Tomasz lève les yeux. Face à lui, le général a retrouvé sa contenance. Un masque serein recouvre ses traits tendus. Pourtant, malgré ses efforts pour dissimuler les véritables couleurs de son âme, Tomasz continue à percevoir la moindre teinte qui émane du Zu'Hang. Le cramoisi de la confusion a laissé des traces sur les joues chevelues ; le bleu de l'indécision ne cesse de crisper les lèvres tordues. D'ailleurs, ces dernières se délient, infusant du son dans la pièce principale de la noble chaumière.
— Les Esprits m'en témoignent, vous exhalez un étrange parfum.
— Un compliment ?
Tomasz ne réplique pas. Il attend, ses iris placides arrimés à Feng-Atsu. Entre eux, posée sur les planches, une lanterne jette sa lumière sur les faciès et y creuse parfois des ombres. Le regard se délie et divague. Derrière le général, une femme tapote la garde de son arme. Debout, droite dans sa rectitude, elle semble un brin ennuyée. Par quoi ? Difficile à déterminer. Tomasz se laisse aller à l'observer et reconnaît la carrure de celle qui le menaçait de son sabre quelques instants plus tôt – sous les ordres du chef des rebelles. À présent, toutes les lames dorment dans leur fourreau.
— N'aimant guère le jeu de la torture, je suis bien aise que vous ayez choisi de parler.
— Merci de m'en avoir laissé l'opportunité, s'incline Tomasz avec respect.
Dans son dos, il sent la présence déjà familière des hommes qui l'ont capturé. Ils sont trois ou quatre à veiller chacun de ses gestes, de ses mots, de ses expirations. Les autres attendent à l'extérieur, sur le perron de la lourde maison. Certes, les mains du jeune homme peuvent vaquer à loisir selon leurs bons désirs, mais cette liberté n'est qu'illusion. Tomasz a le bon goût de ne pas s'émouvoir de ce constat.
— Je vous comprends, vous savez.
— Pardon ? sourcille le général, oubliant de feindre son flegme.
— Les Cixiu-Wa vous tiennent tête parce que les obkrycs le leur permettent, explique Tomasz. Or, quelle fortune que ces artéfacts fusionnent et disparaissent. Aussi vous comptez sur le temps, un temps qui finira par se ranger dans vos rangs. L'armée impériale tombera, elle connaîtra l'agonie – un trépas lent mais inéluctable –, conséquence du pouvoir dont elle abuse ce soir. Oui. Mais en cet instant, ce sont vos soldats qui périssent. Et l'Autorité de votre Clan ne perçoit que ce dernier point.

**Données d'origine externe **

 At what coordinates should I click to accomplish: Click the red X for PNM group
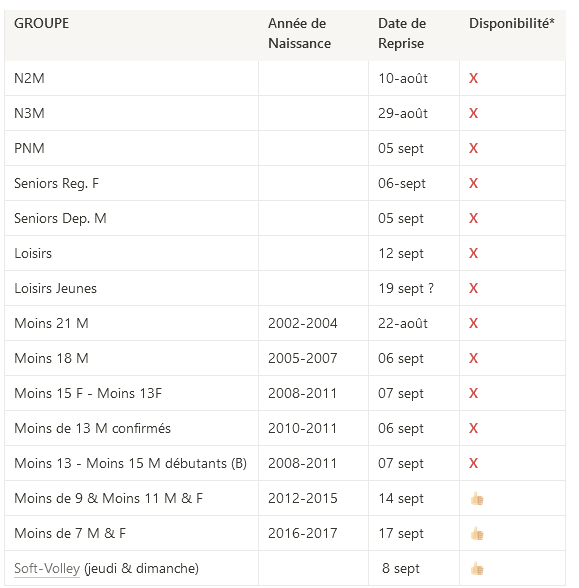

— Nous sommes au tournant de l'Histoire. Il serait sot d'abandonner maintenant.
— En effet. Ce n'est que le début.
Dans l'air vibre un sentiment d'approbation. Feng-Atsu se redresse, épaule en arrière, buste en avant. Jaune. Flatté dans l'orgueil.
— Nous devons profiter de notre alliance avec les Soumairyans et affaiblir les Cixiu-Wa autant que possible. Il nous faut les déloger de leur précieux nid volé jadis, les épuiser... les éreinter en nous érodant. Je ne peux le faire seul. Tomasz, ici, vous intervenez. Vous, le lien, le pont, l'allié-ennemi, avec vos réponses et vos machinations, vous révélez ce que vous gardez ; vous léguez vos connaissances sur la famille impériale pour sauver votre vie. Et moi, avec ces renseignements, je change le destin des miens.
Les lucioles dansent dans leur cage de verre et habillent un silence qui ne dure pas.
— Que souhaitez-vous savoir ?
Un rictus traverse le visage carré du général. Ce dernier rétorque, une note moqueuse dans sa voix grave :
— Trahissez-vous sincèrement l'Empire sans tenter de combattre pour lui ? sans tenter de résister ?
— Xhiem Panhg ne m'intéresse pas, avoue Tomasz. Les Clans non plus. Ma loyauté va au cœur qui la réclame.
Un silence. Feng-Atsu dévisage son prisonnier, le menton légèrement penché, car intrigué par le personnage. Il cherche à cerner ce jeune homme calme, trop serein, ce traître aimable qui inspire si aisément confiance et amitié.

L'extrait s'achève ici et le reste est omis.